摂取量が定められていない栄養素は欠乏症状のないもの
栄養にはビタミンやミネラルを始めとして様々なものがあります。
その中にはファイトケミカル(フィトケミカル)と呼ばれるものや、ビタミン様物質と言われるように、体に良い働きを持ったものもたくさんありまが、これらには1日の目安となる摂取量などが定められていないものがあります。
こういった栄養素には欠乏症状が見られないことから
体に有益な効果は期待されるものの、摂取は必須とまでは言えないという背景があります。
栄養素の欠乏症状
様々なビタミンやミネラルには欠乏によって起こる症状があります。
ビタミンAであれば、夜目がききにくくなります(夜盲症)。
更には骨や歯の発育にも支障がでたり、免疫機能の低下により風邪など体調を崩しやすくなります。
皮膚の感想や角化にも関わり角膜の乾燥も起こりやすくなります。
ビタミンB1の不足では有名な脚気があります。
こういった、栄養素が不足した場合に何かしらの症状が出ることを欠乏症状といい、欠乏症のある栄養素については防止の観点から摂取量が定められています。
栄養素の摂取量は単に「健康的」という目線で決められている物ではないという事が分かります。
流行する健康食品やサプリメントはほぼ欠乏症のないもの
テレビや雑誌で取り上げられ、流行するサプリメントは主に欠乏症の無い栄養素になります。
この理由として以下のようなものがあります
①マルチビタミン・ミネラルで足りてしまうため
最も代表的なサプリメントと言えるマルチビタミンとミネラルで全ての欠乏症の恐れのあるビタミンとミネラルは補給できてしまいます。

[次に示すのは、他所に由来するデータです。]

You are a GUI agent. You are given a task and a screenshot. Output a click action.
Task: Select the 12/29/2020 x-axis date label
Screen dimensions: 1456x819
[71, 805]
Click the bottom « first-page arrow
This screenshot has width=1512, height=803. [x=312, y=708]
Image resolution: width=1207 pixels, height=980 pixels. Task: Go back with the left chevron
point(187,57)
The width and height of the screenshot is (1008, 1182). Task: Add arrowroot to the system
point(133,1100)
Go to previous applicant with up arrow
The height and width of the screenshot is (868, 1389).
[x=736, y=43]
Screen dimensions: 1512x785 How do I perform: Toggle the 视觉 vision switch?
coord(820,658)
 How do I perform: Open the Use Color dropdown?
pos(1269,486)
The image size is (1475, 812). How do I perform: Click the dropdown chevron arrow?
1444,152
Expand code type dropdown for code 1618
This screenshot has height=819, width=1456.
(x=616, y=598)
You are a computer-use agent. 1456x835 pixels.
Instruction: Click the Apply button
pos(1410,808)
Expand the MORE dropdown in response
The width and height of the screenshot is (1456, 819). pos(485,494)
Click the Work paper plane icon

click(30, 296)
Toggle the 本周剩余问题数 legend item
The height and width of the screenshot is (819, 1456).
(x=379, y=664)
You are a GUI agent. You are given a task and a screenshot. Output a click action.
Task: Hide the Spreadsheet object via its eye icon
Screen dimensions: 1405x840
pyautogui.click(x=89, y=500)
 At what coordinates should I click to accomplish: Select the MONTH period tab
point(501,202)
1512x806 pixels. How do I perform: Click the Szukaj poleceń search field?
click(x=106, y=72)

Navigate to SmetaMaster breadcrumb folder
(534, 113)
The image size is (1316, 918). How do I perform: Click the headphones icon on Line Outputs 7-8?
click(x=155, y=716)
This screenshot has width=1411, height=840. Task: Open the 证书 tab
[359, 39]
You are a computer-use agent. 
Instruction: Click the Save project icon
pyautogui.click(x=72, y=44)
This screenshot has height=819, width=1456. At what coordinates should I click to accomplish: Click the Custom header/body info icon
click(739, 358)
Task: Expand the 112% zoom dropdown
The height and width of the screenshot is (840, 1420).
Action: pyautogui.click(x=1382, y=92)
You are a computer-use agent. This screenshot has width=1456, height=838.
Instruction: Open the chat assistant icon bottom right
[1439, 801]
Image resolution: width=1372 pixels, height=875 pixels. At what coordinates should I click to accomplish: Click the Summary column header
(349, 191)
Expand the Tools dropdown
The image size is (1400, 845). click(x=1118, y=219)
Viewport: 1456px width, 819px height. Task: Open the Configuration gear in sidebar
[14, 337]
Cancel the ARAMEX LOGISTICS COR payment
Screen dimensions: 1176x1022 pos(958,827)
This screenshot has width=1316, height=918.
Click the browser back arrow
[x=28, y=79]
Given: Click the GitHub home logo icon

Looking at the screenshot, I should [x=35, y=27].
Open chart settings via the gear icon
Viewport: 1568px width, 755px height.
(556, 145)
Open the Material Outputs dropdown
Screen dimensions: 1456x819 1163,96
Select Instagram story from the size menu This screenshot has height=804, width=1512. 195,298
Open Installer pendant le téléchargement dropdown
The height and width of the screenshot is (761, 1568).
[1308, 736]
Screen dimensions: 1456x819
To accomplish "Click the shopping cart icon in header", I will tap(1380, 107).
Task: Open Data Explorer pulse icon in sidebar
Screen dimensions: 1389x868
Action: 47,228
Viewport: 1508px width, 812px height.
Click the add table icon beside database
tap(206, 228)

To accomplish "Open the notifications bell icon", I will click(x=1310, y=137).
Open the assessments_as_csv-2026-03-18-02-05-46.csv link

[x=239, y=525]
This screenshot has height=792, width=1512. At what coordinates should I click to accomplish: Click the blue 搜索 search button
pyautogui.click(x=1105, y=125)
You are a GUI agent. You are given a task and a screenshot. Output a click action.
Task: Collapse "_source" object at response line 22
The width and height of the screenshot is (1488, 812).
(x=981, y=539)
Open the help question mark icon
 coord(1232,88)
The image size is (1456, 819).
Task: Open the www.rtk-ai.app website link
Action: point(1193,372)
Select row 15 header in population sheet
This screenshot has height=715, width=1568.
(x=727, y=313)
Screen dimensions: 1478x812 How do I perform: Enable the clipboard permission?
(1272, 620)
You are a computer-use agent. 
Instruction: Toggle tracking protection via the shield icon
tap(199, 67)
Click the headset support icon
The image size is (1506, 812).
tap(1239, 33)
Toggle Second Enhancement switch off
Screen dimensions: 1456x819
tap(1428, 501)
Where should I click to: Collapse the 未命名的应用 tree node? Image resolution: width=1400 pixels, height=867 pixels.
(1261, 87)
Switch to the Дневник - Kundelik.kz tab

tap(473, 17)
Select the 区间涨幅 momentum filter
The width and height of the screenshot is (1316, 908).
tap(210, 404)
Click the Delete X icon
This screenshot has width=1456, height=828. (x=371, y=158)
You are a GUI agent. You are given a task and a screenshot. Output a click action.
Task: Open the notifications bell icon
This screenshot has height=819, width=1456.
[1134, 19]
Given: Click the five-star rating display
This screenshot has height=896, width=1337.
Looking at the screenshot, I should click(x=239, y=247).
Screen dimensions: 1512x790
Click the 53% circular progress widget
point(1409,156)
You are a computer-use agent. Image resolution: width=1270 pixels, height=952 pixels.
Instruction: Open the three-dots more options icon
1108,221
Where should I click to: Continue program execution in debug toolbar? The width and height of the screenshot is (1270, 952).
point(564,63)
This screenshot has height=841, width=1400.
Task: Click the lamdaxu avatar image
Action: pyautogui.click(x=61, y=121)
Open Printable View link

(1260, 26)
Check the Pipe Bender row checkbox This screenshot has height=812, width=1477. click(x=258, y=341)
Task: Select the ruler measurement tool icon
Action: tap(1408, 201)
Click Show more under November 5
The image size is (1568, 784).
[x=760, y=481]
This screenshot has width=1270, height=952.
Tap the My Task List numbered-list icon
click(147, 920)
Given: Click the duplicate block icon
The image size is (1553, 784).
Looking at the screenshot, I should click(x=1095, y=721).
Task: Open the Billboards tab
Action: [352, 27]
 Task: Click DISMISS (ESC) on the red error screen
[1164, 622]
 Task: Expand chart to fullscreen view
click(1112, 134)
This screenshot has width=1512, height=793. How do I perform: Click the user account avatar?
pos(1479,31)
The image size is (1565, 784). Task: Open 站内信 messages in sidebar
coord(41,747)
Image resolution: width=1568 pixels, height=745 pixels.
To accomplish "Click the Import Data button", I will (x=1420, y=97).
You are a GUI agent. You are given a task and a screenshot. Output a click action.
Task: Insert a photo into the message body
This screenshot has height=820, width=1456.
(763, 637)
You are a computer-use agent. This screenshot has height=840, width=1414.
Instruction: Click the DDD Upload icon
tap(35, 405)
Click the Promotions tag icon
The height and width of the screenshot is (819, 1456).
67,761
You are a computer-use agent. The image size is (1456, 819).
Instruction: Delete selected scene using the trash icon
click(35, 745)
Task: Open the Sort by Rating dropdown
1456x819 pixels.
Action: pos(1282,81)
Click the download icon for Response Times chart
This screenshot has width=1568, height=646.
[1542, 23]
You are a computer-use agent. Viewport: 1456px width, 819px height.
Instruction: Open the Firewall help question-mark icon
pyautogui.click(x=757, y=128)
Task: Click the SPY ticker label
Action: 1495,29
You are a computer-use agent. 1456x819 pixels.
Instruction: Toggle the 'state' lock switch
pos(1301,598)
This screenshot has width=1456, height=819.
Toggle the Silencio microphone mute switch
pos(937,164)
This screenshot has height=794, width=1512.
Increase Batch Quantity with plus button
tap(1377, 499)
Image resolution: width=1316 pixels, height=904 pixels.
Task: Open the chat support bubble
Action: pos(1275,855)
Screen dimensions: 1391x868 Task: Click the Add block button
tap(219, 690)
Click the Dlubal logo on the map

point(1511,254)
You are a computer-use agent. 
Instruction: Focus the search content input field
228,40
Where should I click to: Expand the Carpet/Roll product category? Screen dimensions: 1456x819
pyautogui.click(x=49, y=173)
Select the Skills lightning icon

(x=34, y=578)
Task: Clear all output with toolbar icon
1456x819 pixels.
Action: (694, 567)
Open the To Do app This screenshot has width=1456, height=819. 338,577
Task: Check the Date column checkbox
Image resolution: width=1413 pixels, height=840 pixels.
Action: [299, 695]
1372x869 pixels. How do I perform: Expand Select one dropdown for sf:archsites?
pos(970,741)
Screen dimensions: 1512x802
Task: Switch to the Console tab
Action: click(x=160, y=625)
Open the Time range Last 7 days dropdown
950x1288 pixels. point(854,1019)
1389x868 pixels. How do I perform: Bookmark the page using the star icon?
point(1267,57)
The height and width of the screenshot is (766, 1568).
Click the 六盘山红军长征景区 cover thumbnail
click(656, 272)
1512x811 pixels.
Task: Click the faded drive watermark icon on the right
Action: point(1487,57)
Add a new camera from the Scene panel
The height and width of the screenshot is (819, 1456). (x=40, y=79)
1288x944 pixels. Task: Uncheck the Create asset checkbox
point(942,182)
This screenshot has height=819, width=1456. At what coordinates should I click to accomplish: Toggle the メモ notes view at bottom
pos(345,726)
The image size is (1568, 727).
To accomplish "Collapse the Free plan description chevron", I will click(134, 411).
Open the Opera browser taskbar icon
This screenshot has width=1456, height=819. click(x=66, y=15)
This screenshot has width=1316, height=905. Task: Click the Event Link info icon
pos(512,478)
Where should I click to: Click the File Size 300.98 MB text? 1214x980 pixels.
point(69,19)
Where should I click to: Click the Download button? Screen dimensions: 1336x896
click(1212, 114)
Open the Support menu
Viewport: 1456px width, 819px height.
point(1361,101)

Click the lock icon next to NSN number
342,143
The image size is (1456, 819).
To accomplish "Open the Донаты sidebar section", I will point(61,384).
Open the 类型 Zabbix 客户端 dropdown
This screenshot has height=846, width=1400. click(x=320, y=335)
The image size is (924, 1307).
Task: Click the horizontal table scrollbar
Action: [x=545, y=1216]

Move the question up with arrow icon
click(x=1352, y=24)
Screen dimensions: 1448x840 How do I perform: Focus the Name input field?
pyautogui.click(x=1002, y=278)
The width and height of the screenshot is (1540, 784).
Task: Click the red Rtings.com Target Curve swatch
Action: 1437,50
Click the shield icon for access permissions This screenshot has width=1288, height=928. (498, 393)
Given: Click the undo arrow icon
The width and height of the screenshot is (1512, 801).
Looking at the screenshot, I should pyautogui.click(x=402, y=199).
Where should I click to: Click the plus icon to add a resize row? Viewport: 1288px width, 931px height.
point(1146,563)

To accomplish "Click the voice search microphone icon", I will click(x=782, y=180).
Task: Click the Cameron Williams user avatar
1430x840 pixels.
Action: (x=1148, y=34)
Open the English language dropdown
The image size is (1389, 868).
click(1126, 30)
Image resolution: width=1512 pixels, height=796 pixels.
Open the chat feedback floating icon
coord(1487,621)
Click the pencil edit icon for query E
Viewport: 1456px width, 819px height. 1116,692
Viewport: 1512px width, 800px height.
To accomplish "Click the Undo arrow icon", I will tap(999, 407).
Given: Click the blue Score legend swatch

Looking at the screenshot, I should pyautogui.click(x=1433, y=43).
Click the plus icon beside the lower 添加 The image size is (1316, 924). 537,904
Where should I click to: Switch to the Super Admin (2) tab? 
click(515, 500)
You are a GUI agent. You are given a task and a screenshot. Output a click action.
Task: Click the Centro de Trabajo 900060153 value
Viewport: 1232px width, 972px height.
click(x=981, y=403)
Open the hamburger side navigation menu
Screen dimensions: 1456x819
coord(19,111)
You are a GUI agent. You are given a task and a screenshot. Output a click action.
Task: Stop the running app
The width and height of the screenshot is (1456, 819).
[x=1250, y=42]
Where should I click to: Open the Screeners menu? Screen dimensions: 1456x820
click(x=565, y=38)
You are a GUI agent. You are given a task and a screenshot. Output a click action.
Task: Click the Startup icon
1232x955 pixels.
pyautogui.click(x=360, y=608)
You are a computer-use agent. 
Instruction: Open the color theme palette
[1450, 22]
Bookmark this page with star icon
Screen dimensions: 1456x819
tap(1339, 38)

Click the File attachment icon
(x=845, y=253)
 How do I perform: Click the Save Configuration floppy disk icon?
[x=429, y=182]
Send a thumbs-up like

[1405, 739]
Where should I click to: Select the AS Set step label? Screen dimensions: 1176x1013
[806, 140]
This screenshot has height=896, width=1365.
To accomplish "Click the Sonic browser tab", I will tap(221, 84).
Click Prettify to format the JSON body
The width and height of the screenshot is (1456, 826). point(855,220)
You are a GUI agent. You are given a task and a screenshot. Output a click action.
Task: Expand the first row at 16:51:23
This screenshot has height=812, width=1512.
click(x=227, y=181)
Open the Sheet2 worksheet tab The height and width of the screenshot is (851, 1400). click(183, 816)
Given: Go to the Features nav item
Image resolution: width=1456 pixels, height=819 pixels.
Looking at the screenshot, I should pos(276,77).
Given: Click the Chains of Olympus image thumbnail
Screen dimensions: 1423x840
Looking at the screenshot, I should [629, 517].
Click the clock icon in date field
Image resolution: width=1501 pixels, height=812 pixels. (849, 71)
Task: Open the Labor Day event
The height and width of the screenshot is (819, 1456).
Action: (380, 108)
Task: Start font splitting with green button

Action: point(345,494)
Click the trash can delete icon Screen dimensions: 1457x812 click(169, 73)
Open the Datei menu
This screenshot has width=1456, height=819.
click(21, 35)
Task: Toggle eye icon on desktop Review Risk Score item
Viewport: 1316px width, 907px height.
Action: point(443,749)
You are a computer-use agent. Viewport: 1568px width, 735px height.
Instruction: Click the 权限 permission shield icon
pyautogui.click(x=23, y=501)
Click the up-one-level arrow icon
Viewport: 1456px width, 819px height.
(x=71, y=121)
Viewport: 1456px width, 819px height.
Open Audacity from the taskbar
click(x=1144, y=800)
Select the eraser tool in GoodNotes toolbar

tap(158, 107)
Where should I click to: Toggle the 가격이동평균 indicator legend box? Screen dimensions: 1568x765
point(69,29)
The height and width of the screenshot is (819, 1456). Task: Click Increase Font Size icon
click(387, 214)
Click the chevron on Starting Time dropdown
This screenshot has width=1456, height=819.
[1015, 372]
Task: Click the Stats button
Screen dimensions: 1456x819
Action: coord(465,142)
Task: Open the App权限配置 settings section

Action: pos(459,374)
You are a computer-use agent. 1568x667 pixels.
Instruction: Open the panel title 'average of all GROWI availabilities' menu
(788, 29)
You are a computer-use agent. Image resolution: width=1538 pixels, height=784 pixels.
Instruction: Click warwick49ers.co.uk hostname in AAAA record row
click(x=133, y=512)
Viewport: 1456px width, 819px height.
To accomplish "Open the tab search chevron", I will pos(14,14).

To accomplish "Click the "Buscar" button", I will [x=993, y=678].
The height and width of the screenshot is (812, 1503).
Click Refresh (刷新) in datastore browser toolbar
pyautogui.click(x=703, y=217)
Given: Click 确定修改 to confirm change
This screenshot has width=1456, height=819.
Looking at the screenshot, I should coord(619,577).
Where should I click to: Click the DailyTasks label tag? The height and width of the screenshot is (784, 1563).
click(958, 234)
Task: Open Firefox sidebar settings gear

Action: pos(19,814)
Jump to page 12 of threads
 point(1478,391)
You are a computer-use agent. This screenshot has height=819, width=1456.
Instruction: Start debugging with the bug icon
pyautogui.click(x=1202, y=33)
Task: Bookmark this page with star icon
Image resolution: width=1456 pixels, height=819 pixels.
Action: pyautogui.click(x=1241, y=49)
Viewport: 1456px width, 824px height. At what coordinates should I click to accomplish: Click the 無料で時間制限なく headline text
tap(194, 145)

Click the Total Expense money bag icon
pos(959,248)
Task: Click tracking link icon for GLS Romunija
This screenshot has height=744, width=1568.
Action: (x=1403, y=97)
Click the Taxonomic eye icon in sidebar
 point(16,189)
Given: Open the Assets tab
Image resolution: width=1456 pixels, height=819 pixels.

最近はたくさんのメーカーが作っていることも有り、価格も安価なものが増えているので、新しい商品がこの土俵で戦うこと自体が賢明とはいえません。
②欠乏症のあるものは過剰摂取の恐れもある
特にビタミンA、D、E、Kは脂溶性ビタミンと呼ばれ、数日は体内に存在するため、多くの量を摂取した際に過剰摂取を起こしやすい部類に入ります。
そこにサプリメントで大量の脂溶性ビタミンを摂取すると過剰摂取による弊害が出てしまう恐れもあるため、あまり積極的に導入しない傾向があります。
③規定量が決められていないので、宣伝しやすい
欠乏症の恐れのない栄養素は上限の摂取量も定められていないことが多いので、比較的含有量を自由に調整することができます。
※あとあと過剰な摂取は体に良くないことが分かって消えて行ったサプリメントも多々あります・・・
こういった背景から、新しい栄養成分を探して、必要な量は定められていないので
「若い頃に比べると体内でこんなに減ってしまいます!」とか
「これを摂取することで、こんなに体内の〇〇が増えました!」など
何となく体に良さそうな宣伝をして販売することになります。
この辺りはすでにノウハウ化されているでしょう。
こうして、本当に健康に効果があるかはかなり疑わしい商品も市場に出回っていきます。
栄養素と欠乏症状のまとめ
欠乏症のない栄養素については摂取量なども目安が設けられていない。
そして欠乏症状がない以上、実は摂取に関して積極的になる必要もない
こういった点を念頭に置きながら、世の中に出回る健康情報について冷静に吟味していくと、結構面白く見る事ができます。
体に良さそう=健康に貢献してくれる、にはならないということです。